*Exercise description:*
Some lines in the material below hold the word "computer". Copy all of them.

○ ○ ○

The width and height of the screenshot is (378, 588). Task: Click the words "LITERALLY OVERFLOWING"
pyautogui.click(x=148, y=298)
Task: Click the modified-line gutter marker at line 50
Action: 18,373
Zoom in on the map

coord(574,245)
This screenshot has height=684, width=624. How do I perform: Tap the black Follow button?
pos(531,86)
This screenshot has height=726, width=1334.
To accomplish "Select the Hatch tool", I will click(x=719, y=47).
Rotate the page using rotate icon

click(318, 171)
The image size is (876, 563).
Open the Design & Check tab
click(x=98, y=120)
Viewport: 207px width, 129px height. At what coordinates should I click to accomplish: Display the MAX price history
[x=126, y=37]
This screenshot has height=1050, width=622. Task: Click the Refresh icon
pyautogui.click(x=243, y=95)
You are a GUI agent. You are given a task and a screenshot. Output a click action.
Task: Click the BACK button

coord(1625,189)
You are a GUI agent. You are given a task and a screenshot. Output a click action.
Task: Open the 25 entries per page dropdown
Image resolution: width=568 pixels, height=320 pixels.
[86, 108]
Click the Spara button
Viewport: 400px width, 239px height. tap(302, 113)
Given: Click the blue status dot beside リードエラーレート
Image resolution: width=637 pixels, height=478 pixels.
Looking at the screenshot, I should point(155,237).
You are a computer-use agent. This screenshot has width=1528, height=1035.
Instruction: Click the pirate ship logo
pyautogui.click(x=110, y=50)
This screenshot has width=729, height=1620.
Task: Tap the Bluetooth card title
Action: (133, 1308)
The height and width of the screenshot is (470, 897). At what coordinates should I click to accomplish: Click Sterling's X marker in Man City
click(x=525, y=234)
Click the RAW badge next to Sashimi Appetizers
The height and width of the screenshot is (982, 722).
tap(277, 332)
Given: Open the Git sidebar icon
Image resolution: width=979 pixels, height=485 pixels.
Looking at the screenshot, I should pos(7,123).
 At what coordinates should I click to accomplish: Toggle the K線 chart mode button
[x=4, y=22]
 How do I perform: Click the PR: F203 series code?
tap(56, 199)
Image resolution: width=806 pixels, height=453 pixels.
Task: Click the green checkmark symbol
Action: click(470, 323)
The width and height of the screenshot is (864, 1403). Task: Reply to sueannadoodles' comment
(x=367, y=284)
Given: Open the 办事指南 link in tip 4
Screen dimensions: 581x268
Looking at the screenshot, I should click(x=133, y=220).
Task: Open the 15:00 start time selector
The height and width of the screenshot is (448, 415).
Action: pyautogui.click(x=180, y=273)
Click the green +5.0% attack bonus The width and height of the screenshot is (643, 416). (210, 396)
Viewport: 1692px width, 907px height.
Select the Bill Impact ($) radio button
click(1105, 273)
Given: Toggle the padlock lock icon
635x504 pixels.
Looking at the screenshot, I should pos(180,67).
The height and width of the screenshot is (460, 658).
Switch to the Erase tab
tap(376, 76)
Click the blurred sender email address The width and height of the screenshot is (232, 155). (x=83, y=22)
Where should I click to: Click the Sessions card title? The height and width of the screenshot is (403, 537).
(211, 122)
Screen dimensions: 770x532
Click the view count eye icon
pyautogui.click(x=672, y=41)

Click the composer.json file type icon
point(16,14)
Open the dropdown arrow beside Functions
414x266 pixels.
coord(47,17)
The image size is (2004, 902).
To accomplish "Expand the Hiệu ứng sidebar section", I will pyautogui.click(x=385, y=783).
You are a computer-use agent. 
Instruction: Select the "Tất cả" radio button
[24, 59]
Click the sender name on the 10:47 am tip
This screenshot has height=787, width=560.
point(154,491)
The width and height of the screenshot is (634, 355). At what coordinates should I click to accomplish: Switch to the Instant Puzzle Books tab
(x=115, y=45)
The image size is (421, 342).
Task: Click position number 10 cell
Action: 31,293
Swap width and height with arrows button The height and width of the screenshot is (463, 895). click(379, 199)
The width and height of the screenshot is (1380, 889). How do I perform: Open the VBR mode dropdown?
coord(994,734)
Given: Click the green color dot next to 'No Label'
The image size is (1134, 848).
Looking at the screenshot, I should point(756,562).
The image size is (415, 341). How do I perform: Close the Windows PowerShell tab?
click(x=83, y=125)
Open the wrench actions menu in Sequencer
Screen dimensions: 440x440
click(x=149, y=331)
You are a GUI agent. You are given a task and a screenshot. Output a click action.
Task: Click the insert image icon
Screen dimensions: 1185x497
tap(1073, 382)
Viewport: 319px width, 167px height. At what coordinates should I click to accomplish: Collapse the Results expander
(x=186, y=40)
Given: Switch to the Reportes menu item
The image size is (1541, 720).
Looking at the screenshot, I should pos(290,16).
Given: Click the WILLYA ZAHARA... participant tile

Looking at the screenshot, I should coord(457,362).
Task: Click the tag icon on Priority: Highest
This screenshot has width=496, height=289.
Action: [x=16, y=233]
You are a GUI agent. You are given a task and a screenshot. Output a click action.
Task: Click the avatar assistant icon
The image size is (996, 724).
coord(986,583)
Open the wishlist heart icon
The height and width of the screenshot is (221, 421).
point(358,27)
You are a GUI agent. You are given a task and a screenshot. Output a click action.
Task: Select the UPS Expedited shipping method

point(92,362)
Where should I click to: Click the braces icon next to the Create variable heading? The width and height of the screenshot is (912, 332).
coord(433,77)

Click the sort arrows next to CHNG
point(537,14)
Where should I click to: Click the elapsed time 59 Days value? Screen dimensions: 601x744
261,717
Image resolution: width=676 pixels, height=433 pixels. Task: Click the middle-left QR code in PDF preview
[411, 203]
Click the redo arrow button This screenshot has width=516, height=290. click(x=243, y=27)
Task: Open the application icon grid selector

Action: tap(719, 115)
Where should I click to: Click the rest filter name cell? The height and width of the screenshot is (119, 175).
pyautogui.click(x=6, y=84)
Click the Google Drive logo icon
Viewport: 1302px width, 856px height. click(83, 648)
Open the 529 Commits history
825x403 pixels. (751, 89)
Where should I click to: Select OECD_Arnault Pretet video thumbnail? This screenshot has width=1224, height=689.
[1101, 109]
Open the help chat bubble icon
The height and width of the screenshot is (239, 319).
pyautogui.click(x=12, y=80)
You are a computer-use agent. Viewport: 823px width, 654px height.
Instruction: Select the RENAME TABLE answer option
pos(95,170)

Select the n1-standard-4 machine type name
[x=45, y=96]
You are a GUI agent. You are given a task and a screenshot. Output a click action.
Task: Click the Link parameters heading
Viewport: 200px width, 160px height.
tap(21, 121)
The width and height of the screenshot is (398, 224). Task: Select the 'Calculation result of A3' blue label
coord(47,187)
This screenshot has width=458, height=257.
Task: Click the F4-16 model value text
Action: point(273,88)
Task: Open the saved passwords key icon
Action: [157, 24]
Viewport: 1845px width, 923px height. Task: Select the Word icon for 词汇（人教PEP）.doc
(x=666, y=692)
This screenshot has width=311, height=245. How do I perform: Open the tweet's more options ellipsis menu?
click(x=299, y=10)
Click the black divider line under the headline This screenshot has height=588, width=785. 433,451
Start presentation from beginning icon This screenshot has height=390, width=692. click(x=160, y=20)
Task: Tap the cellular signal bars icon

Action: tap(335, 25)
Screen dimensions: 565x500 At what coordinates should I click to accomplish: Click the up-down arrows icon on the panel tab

○ ○ ○

*Written solution:*
You are a computer-use agent. This screenshot has width=1528, height=1035.
You are a computer-use agent. 
You are a computer-use agent. Viewport: 823px width, 654px height.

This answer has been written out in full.